I can from a union family. I am unabashedly pro-union. That's one of the reasons I haven't shopped at a Wal*Mart since 2003.

Mr. Meyerson points out an interesting fact about Wal-Mart in his piece: "Of Wal-Mart's 10 top suppliers in 1994, four have filed bankruptcies." Think about that. Due to their own policies, Wal*Mart forces 40% of its suppliers out of business. I grew up near Hershey Pennsylvania, home of Hershey Chocolate. I remember a story that got some play locally explaining that Hershey had to make some change to satisfy Wal-Mart's demands because Wal*Mart made up 40% of Hershey's distribution or some such thing. Hershey didn't want to do it, but they had no choice. No business can absorb having almost half of its distribution disappear overnight.

I don't want to let this post turn into an anti-Wal*Mart screed, so I'll move on.

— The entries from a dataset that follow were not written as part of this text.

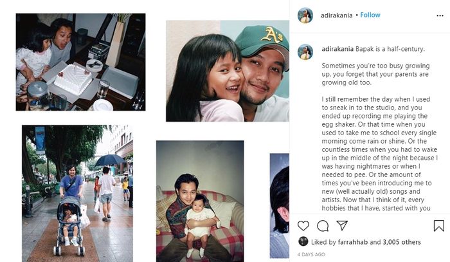Viewport: 450px width, 262px height.
Task: Open comments with the speech bubble icon
Action: tap(323, 226)

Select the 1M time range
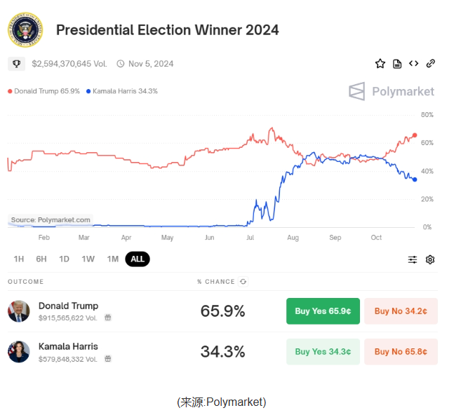[113, 259]
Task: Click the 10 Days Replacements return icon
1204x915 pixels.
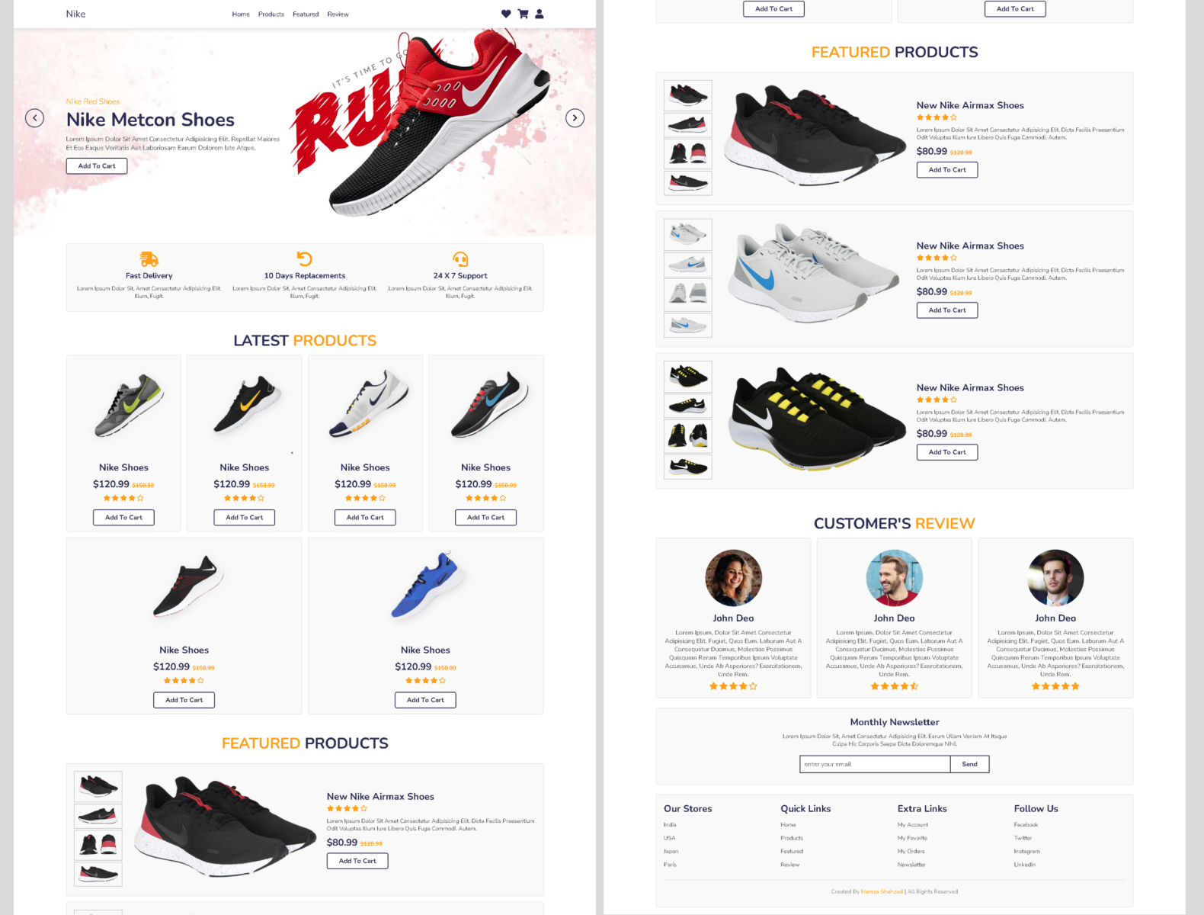Action: [x=305, y=259]
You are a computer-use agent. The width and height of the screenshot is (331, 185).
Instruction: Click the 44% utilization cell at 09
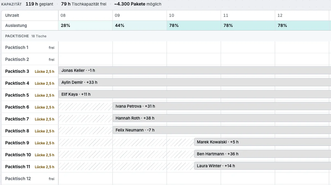[x=140, y=25]
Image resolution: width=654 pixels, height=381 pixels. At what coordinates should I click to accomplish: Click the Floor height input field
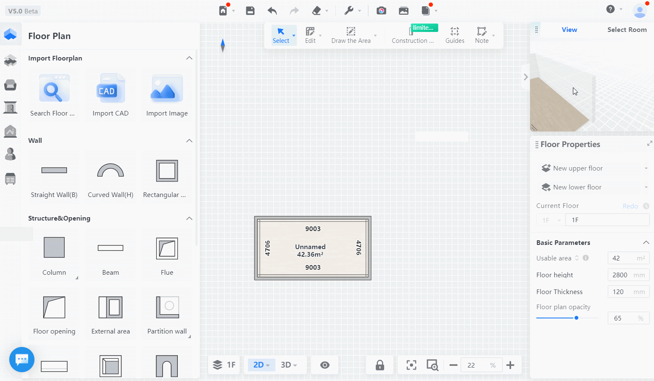pos(621,275)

When Bush came to power, there were analysts who said that movement Conservatives were going to work to undo the '60s and move America back into the 'good old days' of the oh-so idealized 1950s. Evidently, they weren't generous enough in scope. It seems that Conservative's real goal is the 1920s.

Unbridled capitalism, efforts to constitutionally ban things that certain religious groups find offensive (gay marriage is the new Demon Rum) and the exploitation of workers by a elite ruling class that holds a vast majority of the nation's wealth and resources.

We know Bush and his cronies aren't big on history, but I am. Will Bushtowns be the new Hoovervilles?